Work request: Copy each line below as it stands, but skip any picture it contains.

Stored items:
____________

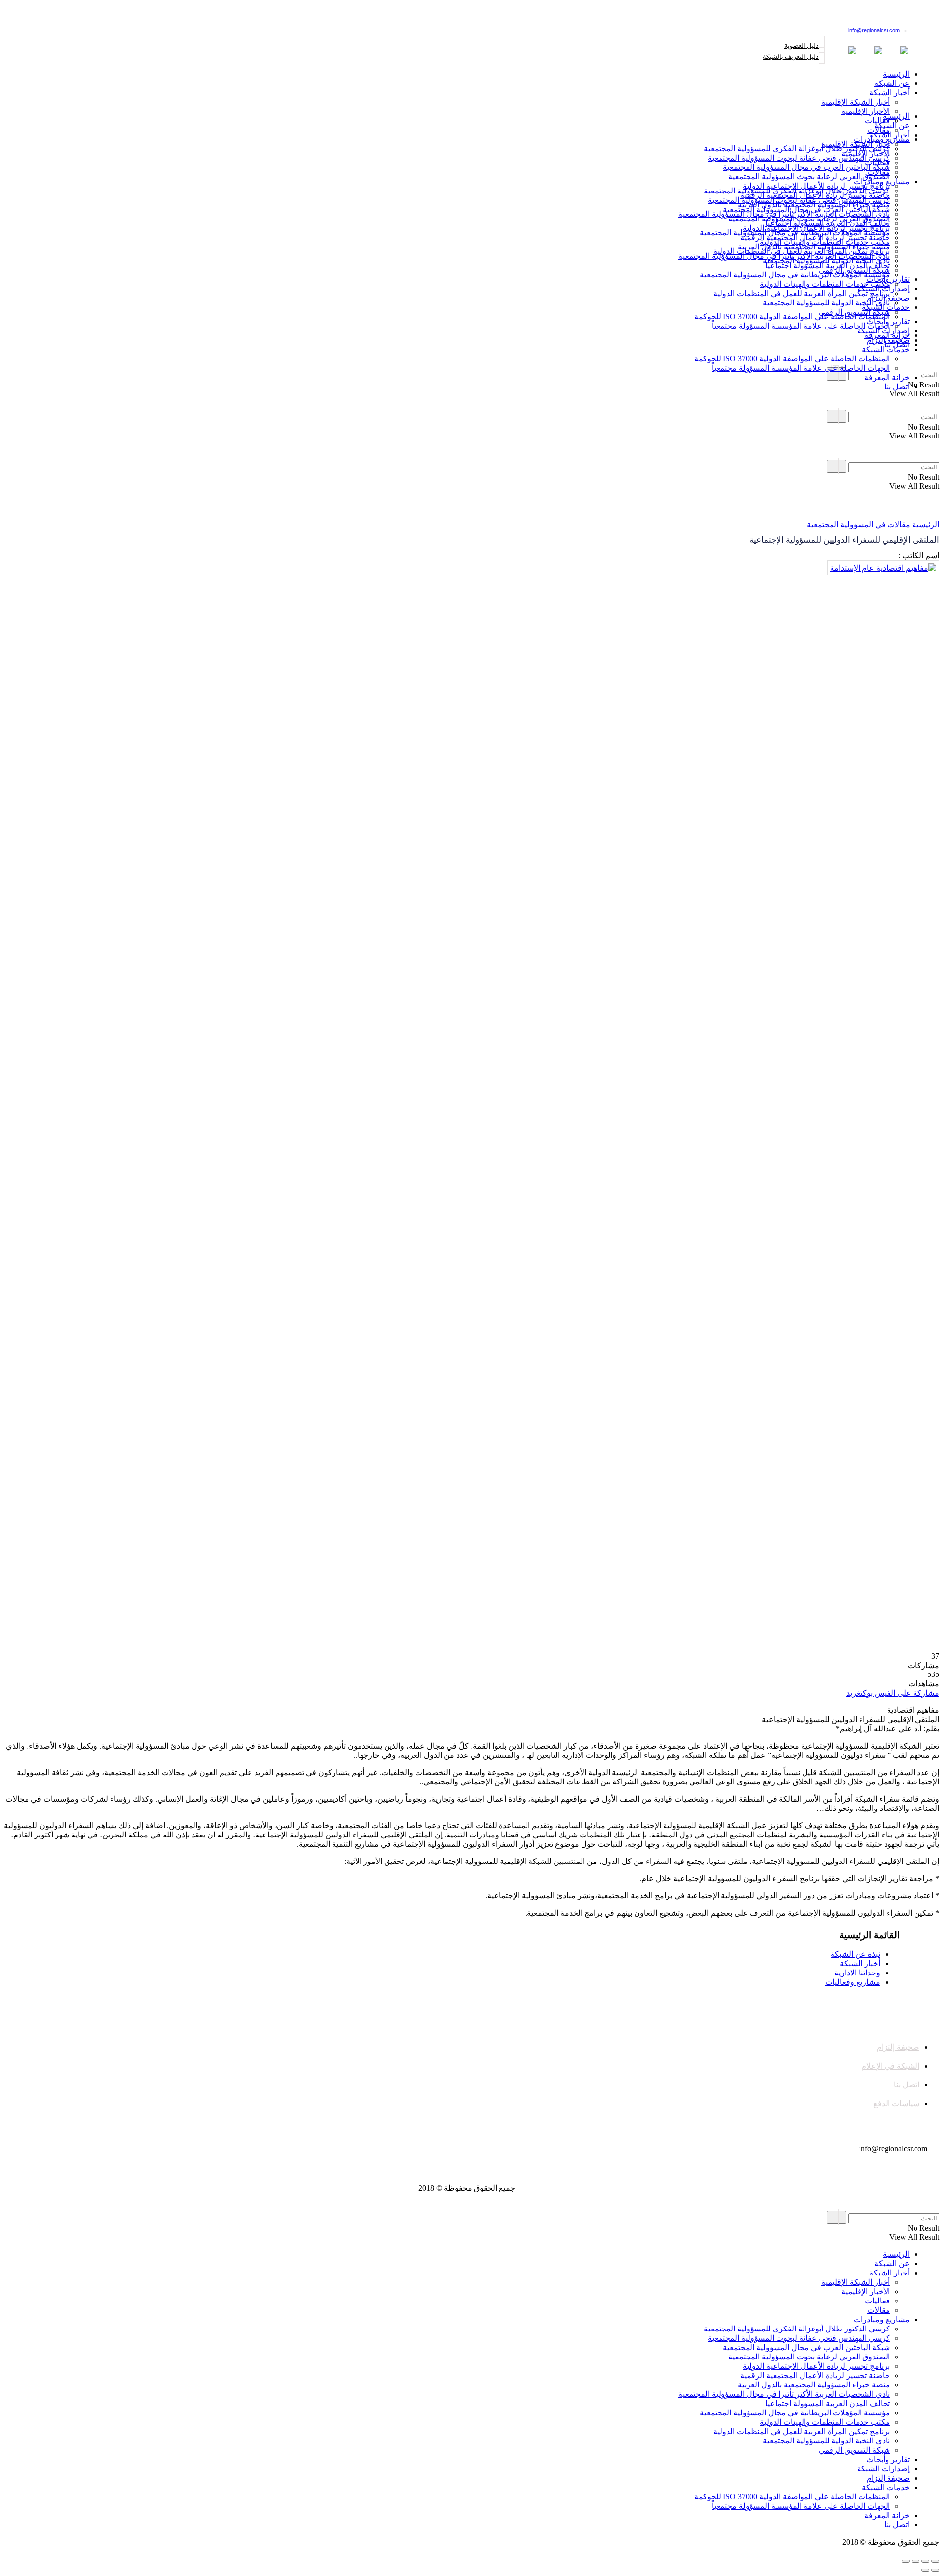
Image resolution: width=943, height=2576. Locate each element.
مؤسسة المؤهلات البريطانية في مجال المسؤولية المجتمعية (795, 275)
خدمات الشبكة (886, 349)
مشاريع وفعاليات (852, 1982)
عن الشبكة (892, 83)
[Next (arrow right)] (925, 2570)
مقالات (878, 172)
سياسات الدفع (896, 2103)
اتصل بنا (897, 387)
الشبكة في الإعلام (890, 2066)
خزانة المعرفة (887, 377)
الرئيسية (896, 74)
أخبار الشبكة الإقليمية (855, 102)
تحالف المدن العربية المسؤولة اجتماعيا (827, 265)
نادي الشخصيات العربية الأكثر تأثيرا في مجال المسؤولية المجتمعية (784, 256)
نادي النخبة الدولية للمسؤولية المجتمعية (826, 303)
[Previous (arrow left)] (935, 2570)
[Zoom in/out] (906, 2561)
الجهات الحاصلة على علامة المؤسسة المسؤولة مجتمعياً (801, 326)
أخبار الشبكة (889, 92)
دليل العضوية (801, 45)
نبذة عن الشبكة (855, 1954)
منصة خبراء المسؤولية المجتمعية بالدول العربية (814, 247)
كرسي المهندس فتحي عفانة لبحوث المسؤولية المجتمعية (799, 158)
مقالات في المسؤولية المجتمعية (858, 525)
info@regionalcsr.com (874, 30)
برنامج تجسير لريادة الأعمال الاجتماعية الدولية (816, 228)
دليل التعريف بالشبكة (791, 56)
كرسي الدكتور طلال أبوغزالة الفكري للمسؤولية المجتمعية (797, 148)
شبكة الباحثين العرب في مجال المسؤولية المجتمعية (806, 167)
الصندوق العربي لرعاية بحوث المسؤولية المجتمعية (809, 176)
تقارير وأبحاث (888, 321)
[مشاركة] (925, 2561)
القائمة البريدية (910, 17)
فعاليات (877, 163)
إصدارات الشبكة (883, 331)
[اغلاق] (935, 2561)
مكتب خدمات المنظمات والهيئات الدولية (825, 284)
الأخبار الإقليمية (865, 111)
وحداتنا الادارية (857, 1973)
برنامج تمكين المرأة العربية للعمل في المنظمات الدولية (801, 293)
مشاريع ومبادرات (882, 181)
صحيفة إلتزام (888, 340)
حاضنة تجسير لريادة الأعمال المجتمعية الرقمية (815, 237)
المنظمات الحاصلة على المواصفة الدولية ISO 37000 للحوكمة (792, 316)
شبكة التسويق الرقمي (854, 312)
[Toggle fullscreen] (915, 2561)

____________

Task response:
Image resolution: width=943, height=2576. Locate each element.
مؤسسة المؤهلات البريطانية في مجال المسؤولية المجتمعية (795, 275)
خدمات الشبكة (886, 349)
مشاريع وفعاليات (852, 1982)
عن الشبكة (892, 83)
[Next (arrow right)] (925, 2570)
مقالات (878, 172)
سياسات الدفع (896, 2103)
اتصل بنا (897, 387)
الشبكة في الإعلام (890, 2066)
خزانة المعرفة (887, 377)
الرئيسية (896, 74)
أخبار الشبكة الإقليمية (855, 102)
تحالف المدن العربية المسؤولة اجتماعيا (827, 265)
نادي الشخصيات العربية الأكثر تأثيرا في مجال المسؤولية المجتمعية (784, 256)
نادي النخبة الدولية للمسؤولية المجتمعية (826, 303)
[Previous (arrow left)] (935, 2570)
[Zoom in/out] (906, 2561)
الجهات الحاصلة على علامة المؤسسة المسؤولة مجتمعياً (801, 326)
أخبار الشبكة (889, 92)
دليل العضوية (801, 45)
نبذة عن الشبكة (855, 1954)
منصة خبراء المسؤولية المجتمعية بالدول العربية (814, 247)
كرسي المهندس فتحي عفانة لبحوث المسؤولية المجتمعية (799, 158)
مقالات في المسؤولية المجتمعية (858, 525)
info@regionalcsr.com (874, 30)
برنامج تجسير لريادة الأعمال الاجتماعية الدولية (816, 228)
دليل التعريف بالشبكة (791, 56)
كرسي الدكتور طلال أبوغزالة الفكري للمسؤولية المجتمعية (797, 148)
شبكة الباحثين العرب في مجال المسؤولية المجتمعية (806, 167)
الصندوق العربي لرعاية بحوث المسؤولية المجتمعية (809, 176)
تقارير وأبحاث (888, 321)
[مشاركة] (925, 2561)
القائمة البريدية (910, 17)
فعاليات (877, 163)
إصدارات الشبكة (883, 331)
[اغلاق] (935, 2561)
مكتب خدمات المنظمات والهيئات الدولية (825, 284)
الأخبار الإقليمية (865, 111)
وحداتنا الادارية (857, 1973)
برنامج تمكين المرأة العربية للعمل في المنظمات الدولية (801, 293)
مشاريع ومبادرات (882, 181)
صحيفة إلتزام (888, 340)
حاضنة تجسير لريادة الأعمال المجتمعية الرقمية (815, 237)
المنظمات الحاصلة على المواصفة الدولية ISO 37000 للحوكمة (792, 316)
شبكة التسويق الرقمي (854, 312)
[Toggle fullscreen] (915, 2561)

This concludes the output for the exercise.